This fixes the stack overflow, but still blows the heap for very large collections (or very small heaps). One anonymous function per value in the collection is created during the fold (I believe to close over each `x: A`

parameter), consuming the heap before the trampoline is even run. (FWIW, the State version has this issue too; the stack overflow just surfaces first with smaller collections.)

Our real issue is the heap used by the unexecuted State mobits.

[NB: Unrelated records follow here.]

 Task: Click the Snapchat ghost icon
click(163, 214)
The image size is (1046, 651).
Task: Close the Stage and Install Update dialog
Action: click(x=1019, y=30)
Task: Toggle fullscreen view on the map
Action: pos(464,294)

No, it is not. The real issue is that the collection doesn't fit in memory and that `foldLeftM`

and `foldRightM`

force the entire collection. A side effect of the impure solution is that you are freeing memory as you go. In the "purely functional" solution, you're not doing that anywhere.

Your use of `Iterable`

ignores a crucial detail: what kind of collection `col`

actually is, how its elements are created and how they are expected to be discarded. And so, necessarily, does `foldLeftM`

on `Iterable`

. It is likely too strict, and you are forcing the entire collection into memory. For example, if it is a `Stream`

, then as long as you are holding on to `col`

all the elements forced so far will be in memory. If it's some other kind of lazy `Iterable`

that doesn't memoize its elements, then the fold is still too strict.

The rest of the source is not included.